Chaque année, l’OMS publie un rapport sur les antibactériens en cours de développement, que ce soit au stade clinique ou préclinique (68). Une attention particulière est portée aux agents susceptibles d’agir sur les germes pathogènes prioritaires, tels que Clostridium difficile ou Mycobacterium tuberculosis, aujourd’hui à l’origine d’impasses thérapeutiques.
En phase de développement clinique, ont ainsi été recensés :
- 43 molécules antibiotiques « classiques », dont seulement 7 sont innovantes et 2 sont actives sur les bactéries Gram négatif multirésistantes ;
- 27 agents non conventionnels, principalement actifs sur les bactéries Gram négatif multirésistantes :
- des anticorps monoclonaux ou polyclonaux,
- des bactériophages,
- des agents modulateurs du microbiote, surtout au niveau intestinal, et notamment pour traiter des infections à Clostridium difficile.
Au total, l’OMS considère que l’éventail des antibiotiques récemment commercialisés ou au stade du développement clinique est insuffisant pour relever le défi de l’antibiorésistance. En revanche, le pipeline préclinique est dynamique et innovant. La recherche de nouveaux antibiotiques comporte différentes approches, toutes d’utilité clinique potentielle : petites molécules à action directe, peptides antimicrobiens, vaccins, immunothérapie et nombreux médicaments non conventionnels…

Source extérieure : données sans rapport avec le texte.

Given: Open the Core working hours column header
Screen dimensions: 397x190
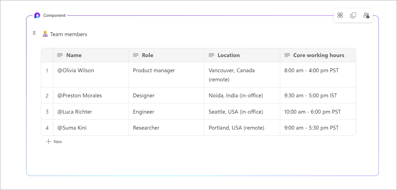Looking at the screenshot, I should click(318, 55).
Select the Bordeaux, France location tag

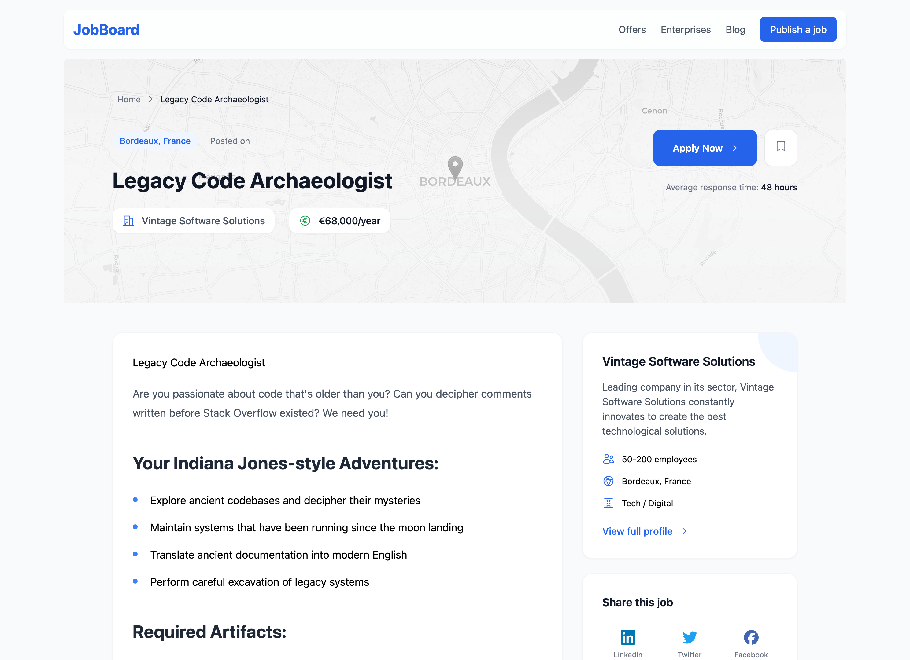[155, 141]
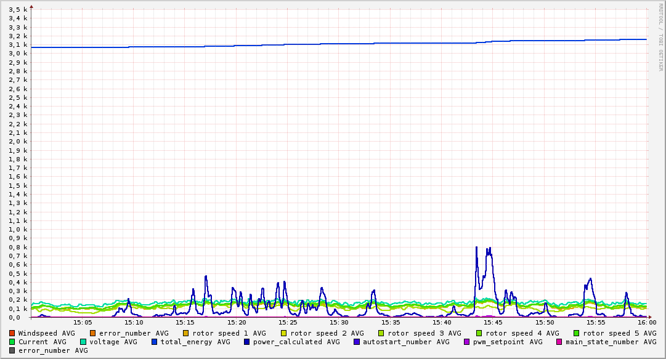Click the 15:20 time axis label
Screen dimensions: 666x359
[x=236, y=323]
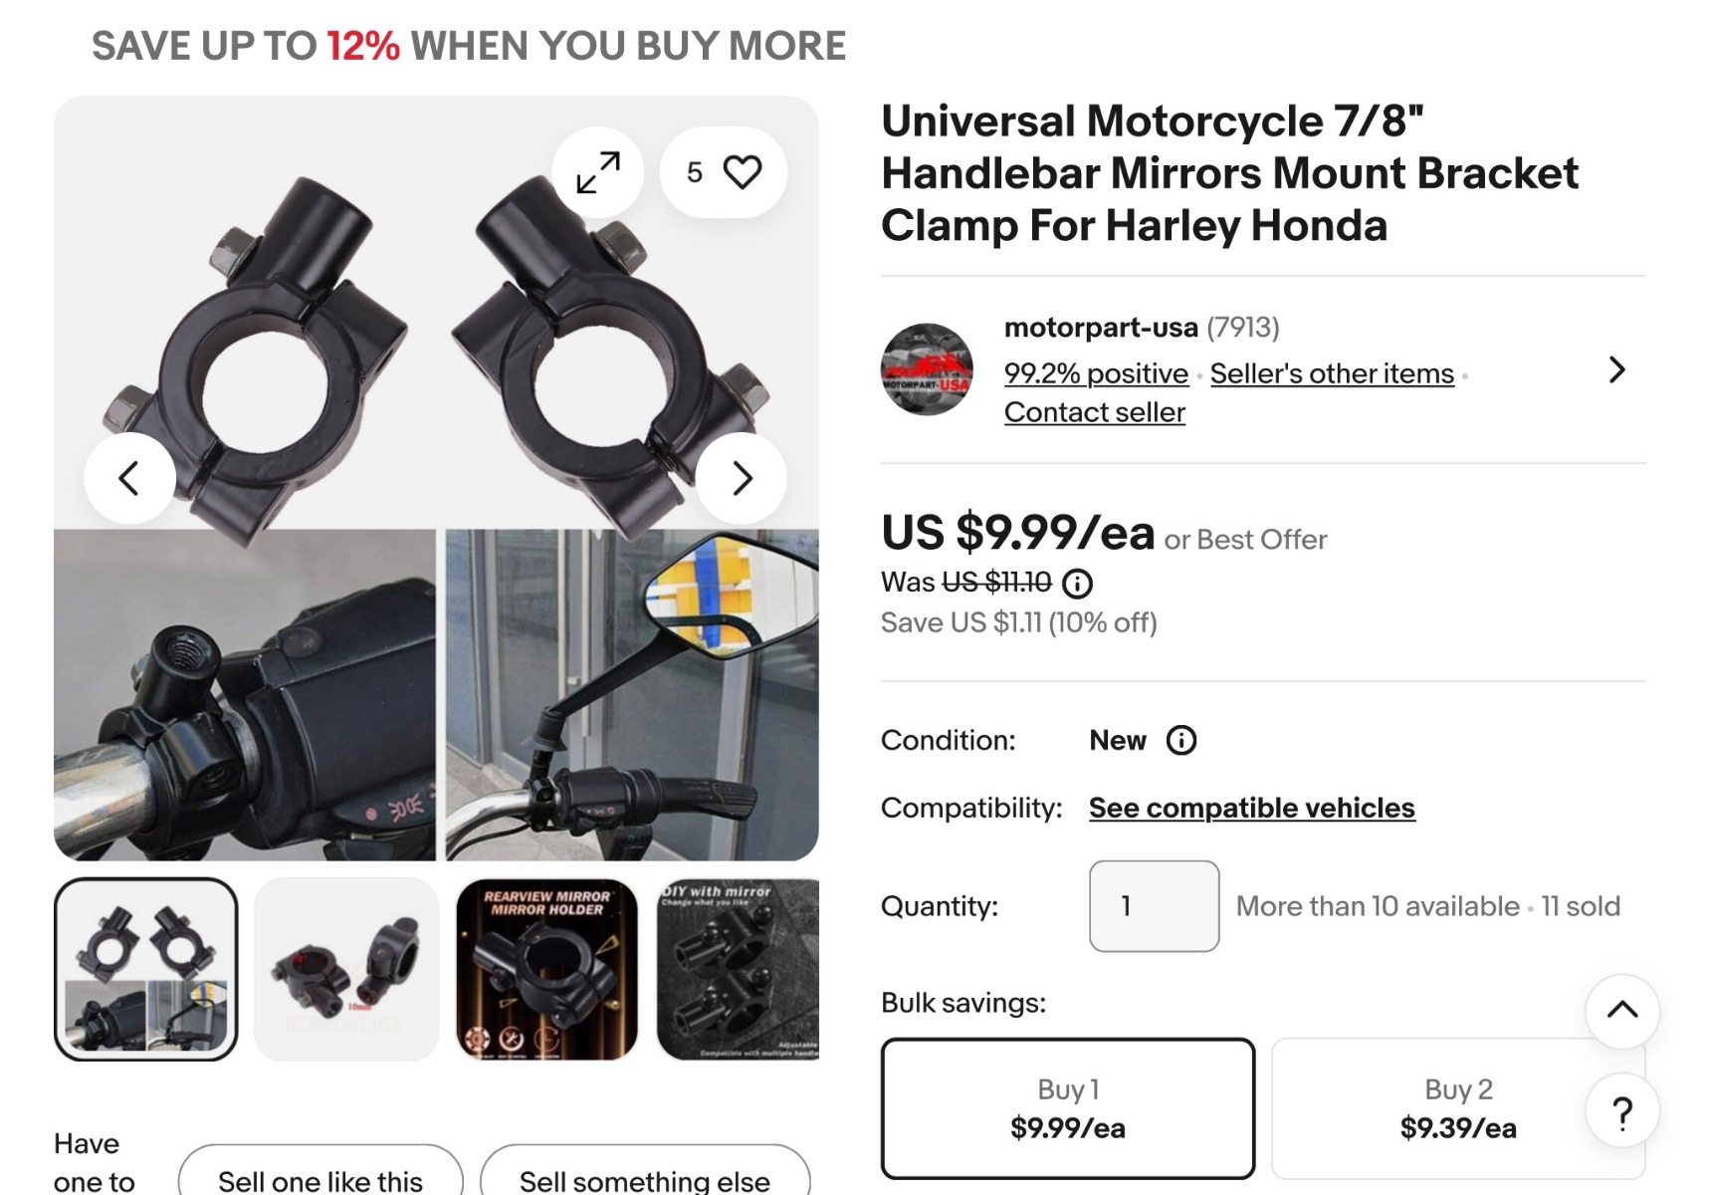Open See compatible vehicles link
1709x1195 pixels.
tap(1251, 808)
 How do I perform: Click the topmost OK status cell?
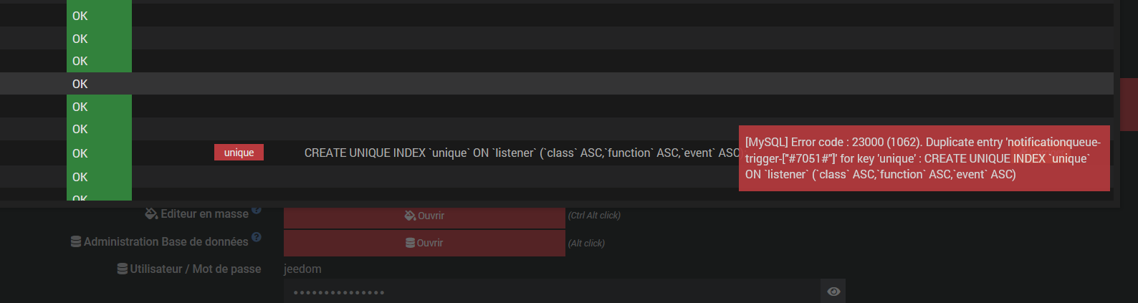pyautogui.click(x=80, y=16)
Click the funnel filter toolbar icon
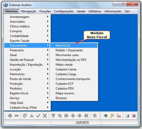This screenshot has height=129, width=142. coord(53,116)
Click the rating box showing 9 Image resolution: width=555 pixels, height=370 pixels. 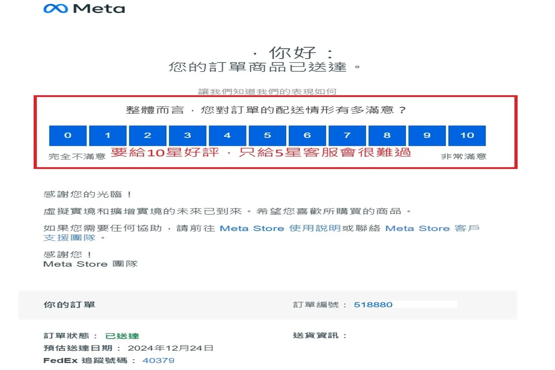pos(427,135)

-> Exemples de recherche translationnelle, menée en France, sur des médicaments non conventionnels
- Les bactériophages sont des virus spécifiques d’une bactérie, existant à l’état naturel, et qui peuvent conduire à sa lyse. Aux Hospices civils de Lyon, et en collaboration avec l’institut Pasteur, des pharmaciens hospitaliers réalisent des préparations magistrales d’une sélection de bactériophages, qui permettent de traiter, à titre compassionnel, des infections ostéoarticulaires à germes multirésistants (69).
- La transplantation de microbiote fécal (TMF) vise à reconstituer la flore intestinale d’un patient, en utilisant les selles d’un donneur sain. Elle est actuellement autorisée par l’ANSM pour différentes pathologies, dans le cadre d’essais cliniques. Mais la TMF peut déjà être employée dans le soin courant de malades atteints d’une infection récidivante à Clostridium difficile, sous forme de préparations magistrales réalisées dans les CHU sous la responsabilité de pharmaciens (70).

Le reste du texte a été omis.